The Euler-Lagrange equations are obtained by employing the principle of least action. This means that if we make a slight change to the path of the particle (call it $\delta x$(t)), the action should not change (to first order in $\delta x$). We write $\delta S$ for the change of the action, so the Euler-Lagrange equations are obtained by requiring that $\delta S = 0$ for any slight change of the path $x(t)$ with the ends held fixed.

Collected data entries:
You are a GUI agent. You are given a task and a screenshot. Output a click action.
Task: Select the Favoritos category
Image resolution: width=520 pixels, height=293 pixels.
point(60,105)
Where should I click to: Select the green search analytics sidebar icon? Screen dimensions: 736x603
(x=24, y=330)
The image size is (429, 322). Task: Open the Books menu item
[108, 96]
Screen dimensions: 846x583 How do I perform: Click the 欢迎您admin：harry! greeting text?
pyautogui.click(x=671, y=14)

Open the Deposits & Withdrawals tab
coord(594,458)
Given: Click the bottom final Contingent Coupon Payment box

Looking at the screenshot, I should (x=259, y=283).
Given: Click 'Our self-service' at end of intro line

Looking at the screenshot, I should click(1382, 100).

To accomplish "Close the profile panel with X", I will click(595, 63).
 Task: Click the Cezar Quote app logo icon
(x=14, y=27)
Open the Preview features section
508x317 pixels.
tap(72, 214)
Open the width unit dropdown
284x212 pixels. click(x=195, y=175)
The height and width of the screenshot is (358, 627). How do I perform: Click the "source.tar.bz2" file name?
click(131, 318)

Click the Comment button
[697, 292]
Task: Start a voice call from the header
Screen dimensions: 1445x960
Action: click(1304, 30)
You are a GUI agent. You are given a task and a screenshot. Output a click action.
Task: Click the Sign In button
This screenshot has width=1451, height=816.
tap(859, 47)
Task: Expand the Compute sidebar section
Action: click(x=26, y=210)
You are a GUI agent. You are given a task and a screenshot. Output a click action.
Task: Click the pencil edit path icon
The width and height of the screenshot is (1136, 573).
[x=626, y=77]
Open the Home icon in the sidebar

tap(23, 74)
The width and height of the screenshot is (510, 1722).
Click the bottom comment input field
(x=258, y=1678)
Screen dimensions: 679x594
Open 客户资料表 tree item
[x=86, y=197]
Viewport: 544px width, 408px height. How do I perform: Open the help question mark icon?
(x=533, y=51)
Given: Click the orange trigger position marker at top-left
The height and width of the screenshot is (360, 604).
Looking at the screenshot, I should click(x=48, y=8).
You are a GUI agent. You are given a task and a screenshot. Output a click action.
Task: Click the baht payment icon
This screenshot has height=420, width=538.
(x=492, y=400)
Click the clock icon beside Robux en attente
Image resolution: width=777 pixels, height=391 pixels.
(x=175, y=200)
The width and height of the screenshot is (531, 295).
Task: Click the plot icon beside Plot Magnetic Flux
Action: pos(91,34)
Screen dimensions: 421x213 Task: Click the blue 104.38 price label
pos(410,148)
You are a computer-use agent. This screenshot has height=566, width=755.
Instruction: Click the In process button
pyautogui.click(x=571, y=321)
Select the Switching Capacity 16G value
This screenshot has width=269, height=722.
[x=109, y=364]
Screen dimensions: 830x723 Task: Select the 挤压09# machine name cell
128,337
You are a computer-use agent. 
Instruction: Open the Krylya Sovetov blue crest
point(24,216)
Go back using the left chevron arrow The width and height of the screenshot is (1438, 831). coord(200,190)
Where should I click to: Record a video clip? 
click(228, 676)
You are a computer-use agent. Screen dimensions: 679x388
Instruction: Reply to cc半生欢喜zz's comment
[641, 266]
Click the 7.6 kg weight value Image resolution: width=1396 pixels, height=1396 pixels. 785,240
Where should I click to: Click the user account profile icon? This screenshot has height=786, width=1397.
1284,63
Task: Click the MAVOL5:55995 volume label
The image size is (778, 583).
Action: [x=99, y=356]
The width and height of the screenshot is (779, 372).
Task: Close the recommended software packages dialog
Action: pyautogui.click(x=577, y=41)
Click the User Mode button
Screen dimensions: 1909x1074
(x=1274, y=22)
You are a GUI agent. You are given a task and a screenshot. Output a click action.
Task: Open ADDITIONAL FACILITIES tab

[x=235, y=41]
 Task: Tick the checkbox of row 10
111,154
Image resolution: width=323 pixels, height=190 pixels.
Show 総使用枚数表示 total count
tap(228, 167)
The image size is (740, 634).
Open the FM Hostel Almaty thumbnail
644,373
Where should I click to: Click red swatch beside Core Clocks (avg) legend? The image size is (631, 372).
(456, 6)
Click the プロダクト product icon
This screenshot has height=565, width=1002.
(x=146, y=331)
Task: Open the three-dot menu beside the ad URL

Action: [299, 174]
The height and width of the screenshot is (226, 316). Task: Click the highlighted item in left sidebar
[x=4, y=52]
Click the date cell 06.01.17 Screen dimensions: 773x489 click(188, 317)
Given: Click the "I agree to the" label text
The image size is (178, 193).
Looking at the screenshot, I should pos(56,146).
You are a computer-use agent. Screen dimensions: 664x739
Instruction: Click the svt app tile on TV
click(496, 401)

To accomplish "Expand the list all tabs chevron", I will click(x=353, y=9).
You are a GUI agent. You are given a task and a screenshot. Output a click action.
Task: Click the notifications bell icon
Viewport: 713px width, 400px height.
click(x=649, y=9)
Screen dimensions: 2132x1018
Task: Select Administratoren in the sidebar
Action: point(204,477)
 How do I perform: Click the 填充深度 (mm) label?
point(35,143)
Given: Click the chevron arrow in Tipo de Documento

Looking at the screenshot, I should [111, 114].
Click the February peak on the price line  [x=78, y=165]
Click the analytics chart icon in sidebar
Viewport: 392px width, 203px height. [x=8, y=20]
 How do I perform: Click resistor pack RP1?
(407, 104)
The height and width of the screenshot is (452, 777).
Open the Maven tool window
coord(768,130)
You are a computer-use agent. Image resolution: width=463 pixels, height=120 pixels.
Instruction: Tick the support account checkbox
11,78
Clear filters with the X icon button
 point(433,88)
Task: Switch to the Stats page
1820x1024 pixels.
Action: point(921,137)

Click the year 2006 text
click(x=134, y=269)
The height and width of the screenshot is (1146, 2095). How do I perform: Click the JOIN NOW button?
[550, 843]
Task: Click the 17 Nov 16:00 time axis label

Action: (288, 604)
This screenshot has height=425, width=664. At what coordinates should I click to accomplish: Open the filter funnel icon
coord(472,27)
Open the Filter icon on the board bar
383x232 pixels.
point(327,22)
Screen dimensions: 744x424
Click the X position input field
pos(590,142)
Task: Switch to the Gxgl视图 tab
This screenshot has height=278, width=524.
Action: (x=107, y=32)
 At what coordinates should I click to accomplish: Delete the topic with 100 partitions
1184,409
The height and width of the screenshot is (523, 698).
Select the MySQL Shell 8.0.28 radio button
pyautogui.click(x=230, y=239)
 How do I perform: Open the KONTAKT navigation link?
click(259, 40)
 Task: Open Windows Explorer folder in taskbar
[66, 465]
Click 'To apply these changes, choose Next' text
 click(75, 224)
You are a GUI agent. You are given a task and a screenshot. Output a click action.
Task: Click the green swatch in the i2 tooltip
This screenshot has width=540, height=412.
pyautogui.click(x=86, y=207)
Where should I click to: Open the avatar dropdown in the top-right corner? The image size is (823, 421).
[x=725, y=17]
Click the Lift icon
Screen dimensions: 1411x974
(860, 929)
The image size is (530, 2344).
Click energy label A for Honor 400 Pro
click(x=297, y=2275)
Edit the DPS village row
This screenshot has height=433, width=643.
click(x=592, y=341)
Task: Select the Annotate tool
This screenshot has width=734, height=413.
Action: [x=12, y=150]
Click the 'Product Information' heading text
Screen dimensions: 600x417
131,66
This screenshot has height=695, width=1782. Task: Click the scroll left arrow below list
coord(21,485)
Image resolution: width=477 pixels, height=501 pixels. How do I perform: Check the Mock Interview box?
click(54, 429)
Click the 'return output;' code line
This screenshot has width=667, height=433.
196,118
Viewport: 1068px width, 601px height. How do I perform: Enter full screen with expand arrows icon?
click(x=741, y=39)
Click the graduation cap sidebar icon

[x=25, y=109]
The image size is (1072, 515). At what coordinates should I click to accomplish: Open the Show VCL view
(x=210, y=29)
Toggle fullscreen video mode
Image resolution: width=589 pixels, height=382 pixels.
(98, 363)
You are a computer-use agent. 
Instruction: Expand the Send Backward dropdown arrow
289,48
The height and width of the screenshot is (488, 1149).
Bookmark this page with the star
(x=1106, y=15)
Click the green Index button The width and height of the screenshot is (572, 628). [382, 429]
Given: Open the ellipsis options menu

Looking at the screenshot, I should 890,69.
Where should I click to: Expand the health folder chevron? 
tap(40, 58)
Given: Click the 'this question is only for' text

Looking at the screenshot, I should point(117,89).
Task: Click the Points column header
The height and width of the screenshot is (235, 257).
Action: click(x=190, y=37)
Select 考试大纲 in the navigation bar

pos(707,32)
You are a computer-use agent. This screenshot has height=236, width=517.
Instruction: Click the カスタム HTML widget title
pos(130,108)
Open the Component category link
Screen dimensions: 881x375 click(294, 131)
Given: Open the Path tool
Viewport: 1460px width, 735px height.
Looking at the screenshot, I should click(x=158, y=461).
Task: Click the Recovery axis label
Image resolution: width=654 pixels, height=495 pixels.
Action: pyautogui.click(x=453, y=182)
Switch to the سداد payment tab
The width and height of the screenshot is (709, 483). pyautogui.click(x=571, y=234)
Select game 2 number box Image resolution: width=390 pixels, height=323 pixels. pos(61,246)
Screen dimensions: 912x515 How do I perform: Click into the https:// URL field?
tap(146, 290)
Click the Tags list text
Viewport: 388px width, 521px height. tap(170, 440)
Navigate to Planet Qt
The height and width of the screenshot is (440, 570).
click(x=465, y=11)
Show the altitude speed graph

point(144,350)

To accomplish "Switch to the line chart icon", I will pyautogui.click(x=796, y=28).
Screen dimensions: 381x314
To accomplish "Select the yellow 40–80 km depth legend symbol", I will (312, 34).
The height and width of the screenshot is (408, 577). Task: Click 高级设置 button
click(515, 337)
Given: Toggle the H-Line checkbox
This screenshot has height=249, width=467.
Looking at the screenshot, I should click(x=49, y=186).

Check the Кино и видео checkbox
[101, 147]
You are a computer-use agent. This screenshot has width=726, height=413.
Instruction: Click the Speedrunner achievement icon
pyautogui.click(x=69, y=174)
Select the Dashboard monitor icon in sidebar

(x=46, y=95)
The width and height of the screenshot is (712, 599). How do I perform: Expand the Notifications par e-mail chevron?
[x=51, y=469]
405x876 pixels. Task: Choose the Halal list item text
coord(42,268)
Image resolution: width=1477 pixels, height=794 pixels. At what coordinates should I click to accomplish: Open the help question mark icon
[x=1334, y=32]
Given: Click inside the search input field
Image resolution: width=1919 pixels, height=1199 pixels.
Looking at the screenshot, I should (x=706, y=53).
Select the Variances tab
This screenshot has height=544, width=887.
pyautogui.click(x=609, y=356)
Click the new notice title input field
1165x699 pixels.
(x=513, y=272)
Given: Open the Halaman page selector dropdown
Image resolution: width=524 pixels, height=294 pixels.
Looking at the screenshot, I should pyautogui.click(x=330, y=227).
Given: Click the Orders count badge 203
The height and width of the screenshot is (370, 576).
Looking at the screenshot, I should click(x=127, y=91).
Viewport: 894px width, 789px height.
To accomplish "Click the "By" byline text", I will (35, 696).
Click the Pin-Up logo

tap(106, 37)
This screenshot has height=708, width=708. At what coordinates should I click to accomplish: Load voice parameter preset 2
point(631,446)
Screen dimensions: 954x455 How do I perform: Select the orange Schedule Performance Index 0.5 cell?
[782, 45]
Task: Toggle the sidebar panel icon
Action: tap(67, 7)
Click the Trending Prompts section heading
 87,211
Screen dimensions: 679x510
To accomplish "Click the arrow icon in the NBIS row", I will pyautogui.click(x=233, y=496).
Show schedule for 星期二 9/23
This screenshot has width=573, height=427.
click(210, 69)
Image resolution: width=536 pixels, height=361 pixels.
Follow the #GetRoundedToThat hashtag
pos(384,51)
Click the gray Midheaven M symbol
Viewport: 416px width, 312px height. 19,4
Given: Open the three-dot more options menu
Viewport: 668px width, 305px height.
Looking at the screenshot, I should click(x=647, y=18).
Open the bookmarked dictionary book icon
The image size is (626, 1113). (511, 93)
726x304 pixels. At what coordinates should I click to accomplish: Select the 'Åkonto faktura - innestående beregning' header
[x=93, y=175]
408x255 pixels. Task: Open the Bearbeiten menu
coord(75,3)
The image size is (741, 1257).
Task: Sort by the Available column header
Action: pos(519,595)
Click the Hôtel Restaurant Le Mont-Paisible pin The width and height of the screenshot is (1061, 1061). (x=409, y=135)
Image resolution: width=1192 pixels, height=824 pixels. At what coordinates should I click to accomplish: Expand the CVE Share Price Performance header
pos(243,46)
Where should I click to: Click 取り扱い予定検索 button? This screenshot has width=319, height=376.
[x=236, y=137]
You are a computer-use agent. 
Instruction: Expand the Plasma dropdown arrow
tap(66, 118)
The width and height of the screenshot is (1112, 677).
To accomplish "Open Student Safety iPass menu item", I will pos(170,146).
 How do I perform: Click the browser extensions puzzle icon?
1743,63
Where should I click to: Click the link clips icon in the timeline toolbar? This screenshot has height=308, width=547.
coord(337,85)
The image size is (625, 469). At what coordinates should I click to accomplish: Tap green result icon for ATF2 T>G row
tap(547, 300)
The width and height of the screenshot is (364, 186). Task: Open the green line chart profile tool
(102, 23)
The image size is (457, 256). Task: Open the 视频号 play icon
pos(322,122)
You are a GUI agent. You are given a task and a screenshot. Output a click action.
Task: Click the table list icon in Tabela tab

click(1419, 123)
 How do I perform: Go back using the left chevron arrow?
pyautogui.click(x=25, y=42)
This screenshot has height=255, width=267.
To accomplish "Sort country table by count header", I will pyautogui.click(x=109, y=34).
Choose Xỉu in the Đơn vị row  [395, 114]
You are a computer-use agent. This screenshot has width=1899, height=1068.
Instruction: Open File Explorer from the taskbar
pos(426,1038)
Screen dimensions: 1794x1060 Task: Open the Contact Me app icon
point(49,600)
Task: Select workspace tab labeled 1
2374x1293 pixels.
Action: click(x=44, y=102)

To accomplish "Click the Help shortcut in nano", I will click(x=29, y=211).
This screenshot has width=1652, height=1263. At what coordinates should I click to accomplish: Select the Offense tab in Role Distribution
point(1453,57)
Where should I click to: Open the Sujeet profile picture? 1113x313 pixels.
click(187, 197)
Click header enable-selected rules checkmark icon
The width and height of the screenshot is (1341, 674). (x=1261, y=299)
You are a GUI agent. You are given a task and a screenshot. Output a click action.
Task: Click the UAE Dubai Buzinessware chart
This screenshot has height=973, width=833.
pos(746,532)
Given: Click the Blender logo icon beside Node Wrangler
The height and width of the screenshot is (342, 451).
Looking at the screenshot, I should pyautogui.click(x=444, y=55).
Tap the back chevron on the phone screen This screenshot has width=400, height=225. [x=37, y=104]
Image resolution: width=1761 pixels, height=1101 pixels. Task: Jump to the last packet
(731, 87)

YOUR TASK | Reproduce the passage on deriving the Euler-Lagrange equations from the principle of least action word for word, in full.

CORRECT ANSWER |
The Euler-Lagrange equations are obtained by employing the principle of least action. This means that if we make a slight change to the path of the particle (call it $\delta x$(t)), the action should not change (to first order in $\delta x$). We write $\delta S$ for the change of the action, so the Euler-Lagrange equations are obtained by requiring that $\delta S = 0$ for any slight change of the path $x(t)$ with the ends held fixed.